Active Curriculum Learning
Borna Jafarpour | Dawn Sepehr | Nick Pogrebnyakov
Proceedings of the First Workshop on Interactive Learning for Natural Language Processing

This paper investigates and reveals the relationship between two closely related machine learning disciplines, namely Active Learning (AL) and Curriculum Learning (CL), from the lens of several novel curricula. This paper also introduces Active Curriculum Learning (ACL) which improves AL by combining AL with CL to benefit from the dynamic nature of the AL informativeness concept as well as the human insights used in the design of the curriculum heuristics. Comparison of the performance of ACL and AL on two public datasets for the Named Entity Recognition (NER) task shows the effectiveness of combining AL and CL using our proposed framework.


Boosting Text Classification Performance on Sexist Tweets by Text Augmentation and Text Generation Using a Combination of Knowledge Graphs
Sima Sharifirad | Borna Jafarpour | Stan Matwin
Proceedings of the 2nd Workshop on Abusive Language Online (ALW2)

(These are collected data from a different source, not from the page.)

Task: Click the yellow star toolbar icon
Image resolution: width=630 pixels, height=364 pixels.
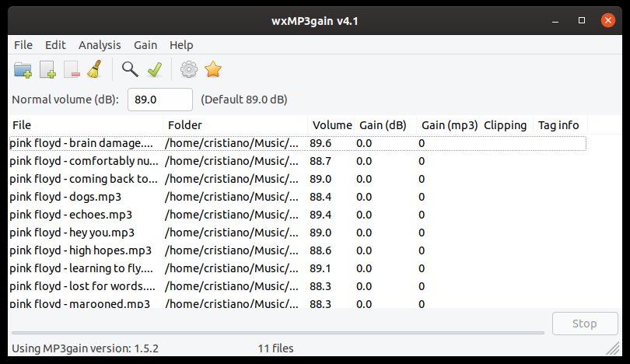Action: [x=213, y=69]
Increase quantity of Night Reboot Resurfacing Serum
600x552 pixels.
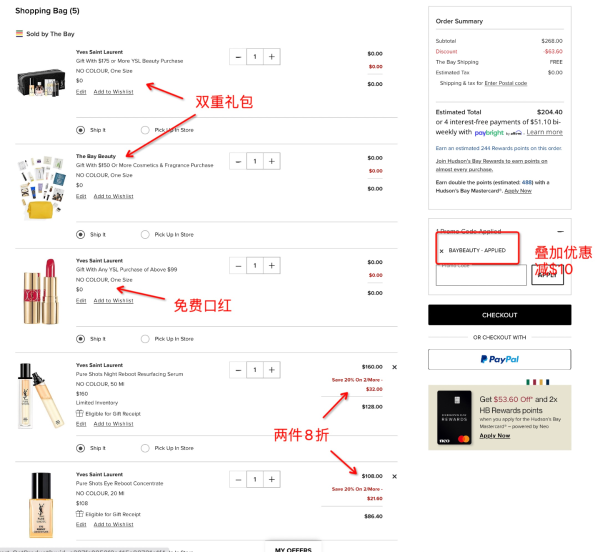[x=272, y=370]
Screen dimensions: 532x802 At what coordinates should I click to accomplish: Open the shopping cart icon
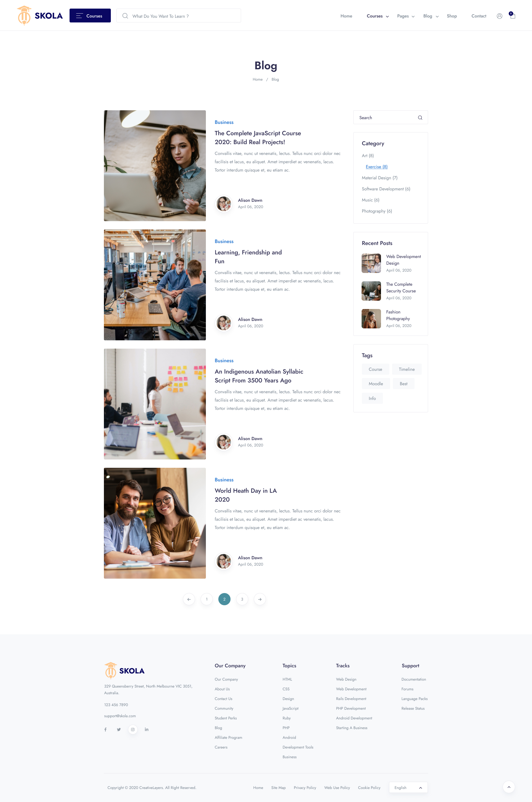coord(512,16)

Text classification models have been heavily utilized for a slew of interesting natural language processing problems. Like any other machine learning model, these classifiers are very dependent on the size and quality of the training dataset. Insufficient and imbalanced datasets will lead to poor performance. An interesting solution to poor datasets is to take advantage of the world knowledge in the form of knowledge graphs to improve our training data. In this paper, we use ConceptNet and Wikidata to improve sexist tweet classification by two methods (1) text augmentation and (2) text generation. In our text generation approach, we generate new tweets by replacing words using data acquired from ConceptNet relations in order to increase the size of our training set, this method is very helpful with frustratingly small datasets, preserves the label and increases diversity. In our text augmentation approach, the number of tweets remains the same but their words are augmented (concatenation) with words extracted from their ConceptNet relations and their description extracted from Wikidata. In our text augmentation approach, the number of tweets in each class remains the same but the range of each tweet increases. Our experiments show that our approach improves sexist tweet classification significantly in our entire machine learning models. Our approach can be readily applied to any other small dataset size like hate speech or abusive language and text classification problem using any machine learning model.